Kıdem tazminatına hak kazandıran durumlar 1475 Sayılı İş Kanunu Madde 14’te sayılmıştır:
- İşverenin haksız feshi,
- İşçinin haklı nedenle işten ayrılması,
- Emeklilik veya askerlik nedeniyle işten ayrılma,
- Kadın işçinin evlilik nedeniyle bir yıl içinde işten ayrılması,
- İşçinin ölümü.
İhbar tazminatı ise, iş sözleşmesinin bildirim süresi verilmeden sona erdirilmesi halinde doğan tazminattır. İşveren veya işçi, karşı tarafa kanunda öngörülen ihbar sürelerini tanımadan fesih yaparsa, ihbar tazminatı ödemekle yükümlü olur.
Konu hakkında detaylı bilgilendirme için İşçilik Alacakları başlıklı makalemizi buradan okuyabilirsiniz.

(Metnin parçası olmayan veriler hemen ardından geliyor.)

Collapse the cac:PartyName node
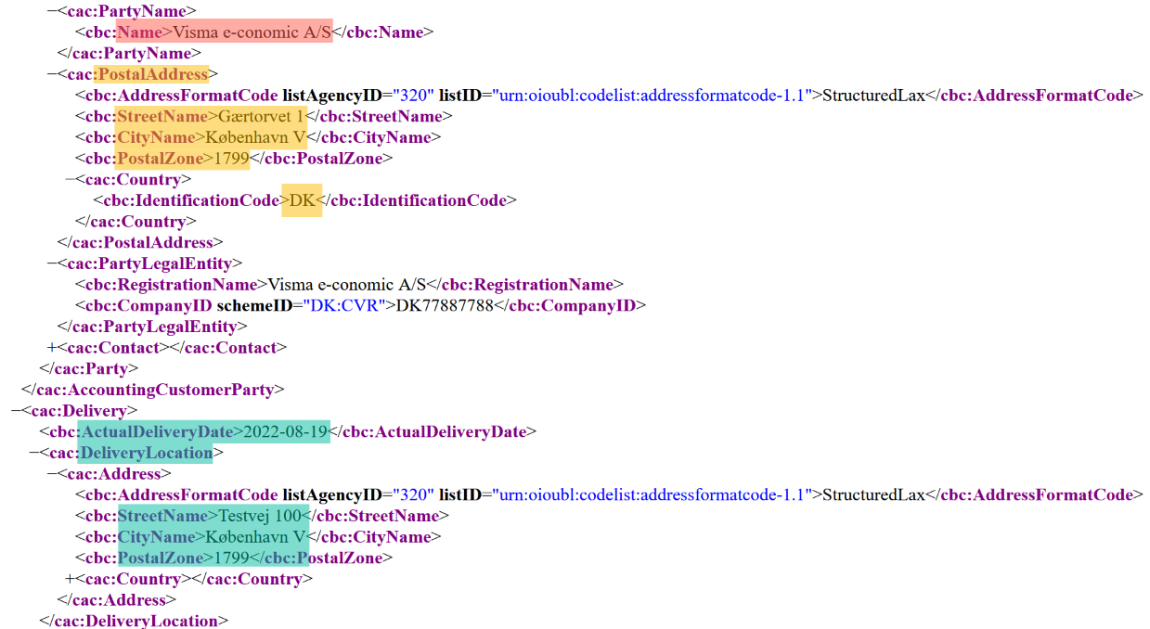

İş Kazası ve Meslek Hastalığı Davaları
İş kazaları ve meslek hastalıkları, iş hukuku kapsamındaki en önemli dava türlerinden biridir.

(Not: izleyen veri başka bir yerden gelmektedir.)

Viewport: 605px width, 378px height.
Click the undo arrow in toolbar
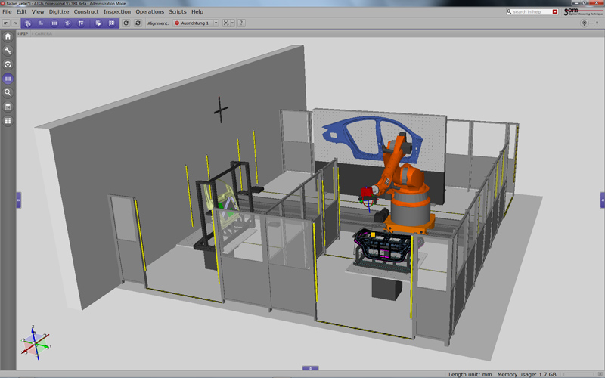point(6,23)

İşveren, 6098 sayılı Türk Borçlar Kanunu ve 6331 sayılı İş Sağlığı ve Güvenliği Kanunu gereği, çalışanlarını korumak ve gözetmekle yükümlüdür. Bu yükümlülüğün ihlali halinde işveren, işçiye karşı maddi ve manevi tazminatla sorumlu olur.
Ankara iş kazası avukatları, iş kazası tazminatı davalarında delillerin toplanması, dava dilekçesinin ve dava dosyasının eksiksiz bir şekilde hazırlanması, bilirkişi raporlarının incelenmesi, gerekli tüm beyan ve itirazların zamanında sunulması gibi kritik aşamalarda aktif rol oynar.
Konu ile ilgili detaylı bilgilendirme için İş Kazası Tazminat Davası konulu makalemizi inceleyebilirsiniz.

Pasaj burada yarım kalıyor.